Vorliegender Text
Börsen-Zeitung: Schwäne und Nashörner, Marktkommentar von Dietegen
Müller
   Frankfurt (ots) - Er hat das C-Wort gesagt: Der Chef der 
Europäischen Zentralbank (EZB), Mario Draghi, hat auf der 
Pressekonferenz nach der Zinsentscheidung am Donnerstag auch von der 
sich abschwächenden Konjunktur in China als Risiko für Europas 
Wirtschaftsentwicklung gesprochen. China gilt als eines der größten 
Risiken für das Anlagejahr 2019. Die Bank of America Merrill Lynch 
(BofAML) meint in einer aktuellen Einschätzung, die jüngsten 
Exportzahlen aus dem Reich der Mitte und aus Asien zeigten eine 
globale Gewinnrezession an - bezogen auf den Gewinn je Aktie. Während
BofAML für die nächsten zwölf Monate von stagnierenden Gewinnen 
ausgehe, nehme der Marktkonsens noch ein Gewinnwachstum von 6 Prozent
an. Hier lauert also Korrekturgefahr.

Bereitgestellte Angaben
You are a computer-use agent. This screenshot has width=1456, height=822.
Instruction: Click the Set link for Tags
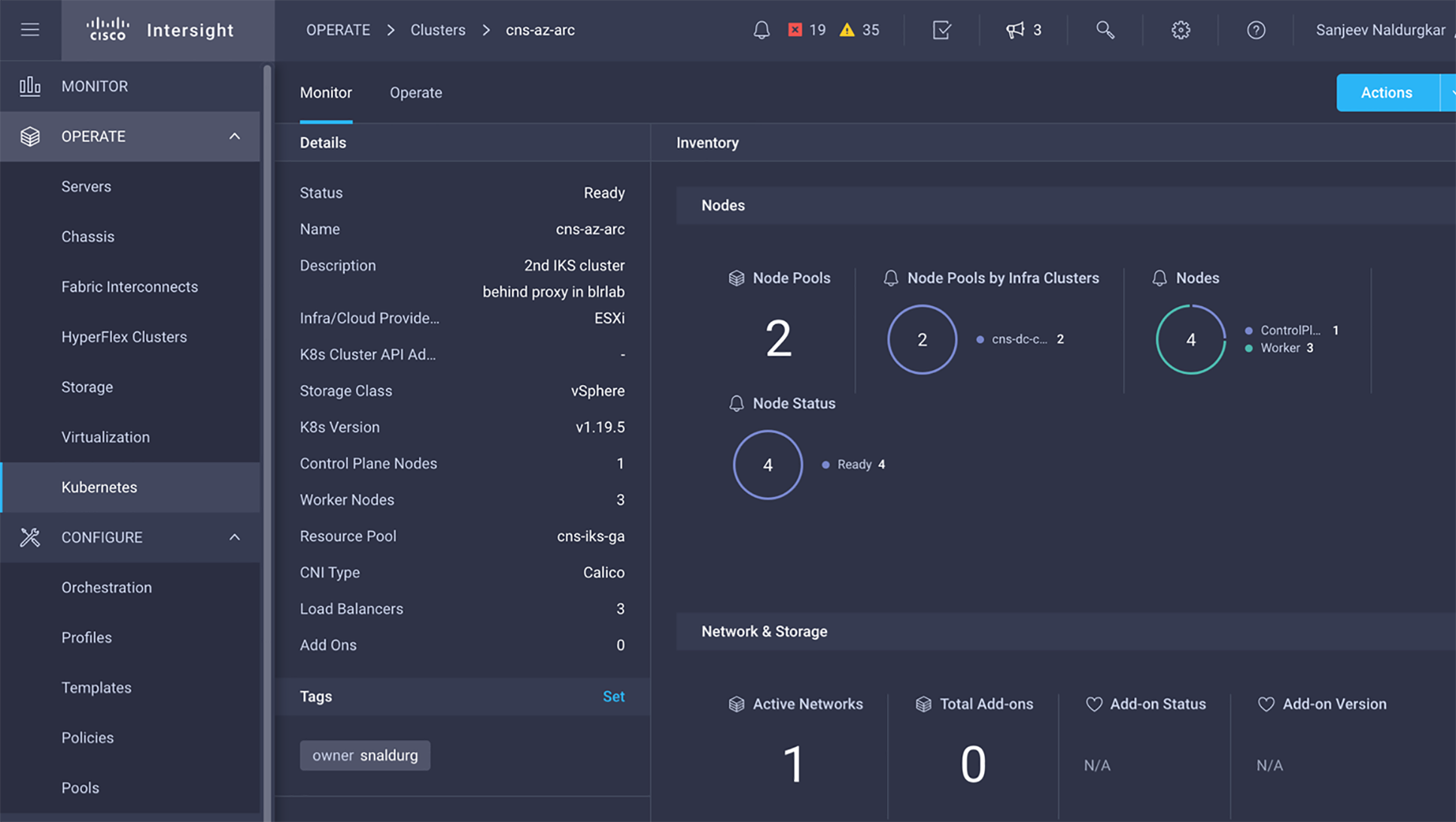613,696
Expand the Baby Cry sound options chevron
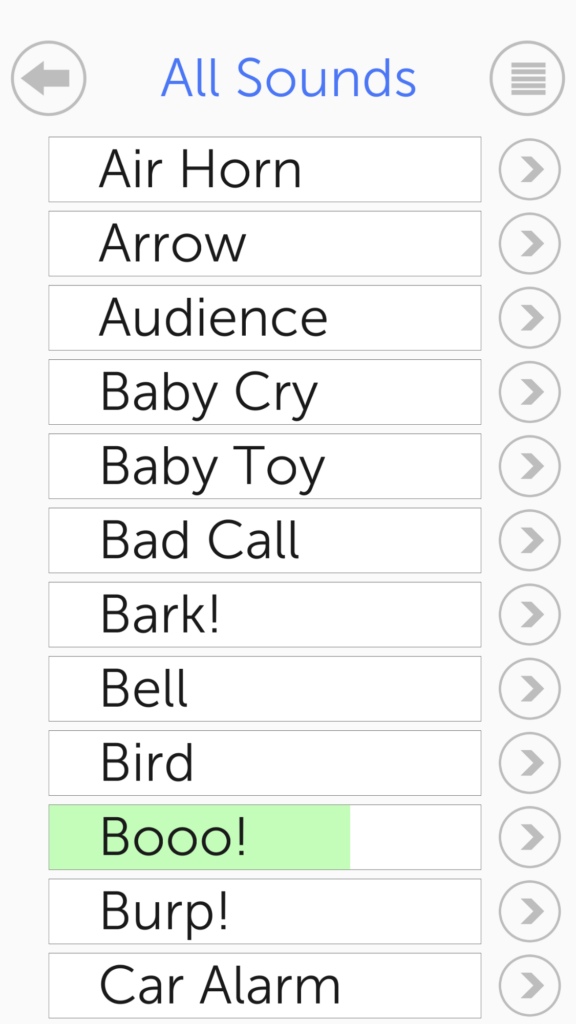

Ziel der Aufgabe
Wiederhole aus dem Marktkommentar wortgetreu den Abschnitt, der mit „Börsen-Zeitung: Schwäne und“ beginnt und bis einschließlich „lauert also Korrekturgefahr.“ reicht.

Lösung der Aufgabe
Börsen-Zeitung: Schwäne und Nashörner, Marktkommentar von Dietegen
Müller
   Frankfurt (ots) - Er hat das C-Wort gesagt: Der Chef der 
Europäischen Zentralbank (EZB), Mario Draghi, hat auf der 
Pressekonferenz nach der Zinsentscheidung am Donnerstag auch von der 
sich abschwächenden Konjunktur in China als Risiko für Europas 
Wirtschaftsentwicklung gesprochen. China gilt als eines der größten 
Risiken für das Anlagejahr 2019. Die Bank of America Merrill Lynch 
(BofAML) meint in einer aktuellen Einschätzung, die jüngsten 
Exportzahlen aus dem Reich der Mitte und aus Asien zeigten eine 
globale Gewinnrezession an - bezogen auf den Gewinn je Aktie. Während
BofAML für die nächsten zwölf Monate von stagnierenden Gewinnen 
ausgehe, nehme der Marktkonsens noch ein Gewinnwachstum von 6 Prozent
an. Hier lauert also Korrekturgefahr.